Chloé Gaboriaux, Rachele Raus, Cécile Robert, Stefano Vicari (dir.), Le multilinguisme dans les organisations internationales

di | 25 Giugno 2023

Chloé Gaboriaux, Rachele Raus, Cécile Robert, Stefano Vicari (dir.), Le multilinguisme dans les organisations internationales, Mots, n° 128, mars 2022.

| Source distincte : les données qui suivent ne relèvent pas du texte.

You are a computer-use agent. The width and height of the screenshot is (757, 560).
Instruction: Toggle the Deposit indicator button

Les articles qui composent ce dossier, en nombre de cinq, s’intéressent tout d’abord aux régimes linguistiques officiels et aux compromis politiques qui ont exercé une influence déterminante sur leurs négociations. Ils s’attachent par la suite à montrer comment les politiques linguistiques s’affranchissent partiellement de ces directives. En effet, ces usages linguistiques sont révélateurs du travail politique au sein des organisations étudiées et des conceptions de la démocratie sur lesquelles ils s’appuient. Un sixième article de M.-J. de Saint Robert est une réflexion de terrain sur la politique linguistique de l’ONU, telle que définie en 1946, ainsi que sur les principales difficultés rencontrées depuis sa création pour la mettre en place. À suivre, deux articles afférant à la section Varia qui abordent, respectivement, l’évolution des discours sur la vie sans enfant dans l’espace anglophone à partir de l’ethnographie en ligne des communautés childfree et la notion de populisme comme phénomène de communication des partis politiques à partir de leur page Facebook.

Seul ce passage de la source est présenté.